“Un inicio de deshielo tras años de desavenencias”, así resume Le Monde la reunión del 12 de febrero entre el ministro francés de Asuntos Exteriores, Laurent Fabius, y su homólogo turco, Ahmet Davutoglu, al final de la cual París se mostró favorable al restablecimiento de las negociaciones para la adhesión de Turquía a la Unión Europea.

La iniciativa marca una clara ruptura con la actitud de Sarkozy sobre este asunto, pues se oponía a la entrada de Ankara y, en 2007, ejerció su veto sobre cinco capítulos de las negociaciones.

El diario explica que desde el comienzo de la apertura oficial de las negociaciones en 2005, 13 capítulos de los 35 se han abierto, y cinco permanecían bloqueados por París. Son los concernientes a la política regional, la unión económica y monetaria, la PAC, las disposiciones institucionales y las disposiciones financieras.

Como prueba de buena voluntad, el Gobierno francés acepta abrir uno de los cinco capítulos bloqueados por el Gobierno precedente, el que aborda la política regional.
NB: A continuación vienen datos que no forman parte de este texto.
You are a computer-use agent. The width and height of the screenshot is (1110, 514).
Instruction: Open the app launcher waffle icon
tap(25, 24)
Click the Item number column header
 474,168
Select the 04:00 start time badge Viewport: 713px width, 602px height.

Irlanda, que ostenta la presidencia rotatoria de la Unión “espera abrir este capítulo de ahora a finales del semestre. Lo que sería una novedad desde junio de 2010”, señala Le Monde. Dublín “no excluye tampoco abordar el capítulo relativo a la unión económica y monetaria”, incluso si en París se matiza subrayando que “no es una prioridad en el contexto actual de la reestructuración de la zona euro”, aprecia el diario.

“Las discusiones sobre la adhesión están también bloqueadas por la falta de acuerdo sobre Chipre”, añade por su parte Zaman en Estambul, Turquía rechaza siempre reconocer la soberanía de Nicosia sobre la isla y apoya la República Turca del Norte de Chipre. Pero Ankara no pierde la esperanza:

A pesar de la lentitud de los avances y una opinión pública cada vez menos entusiasta, Turquía continúa pidiendo la adhesión plena y completa y afirma que cuenta con entrar en la UE antes de 2023, el centenario de la fundación de la República.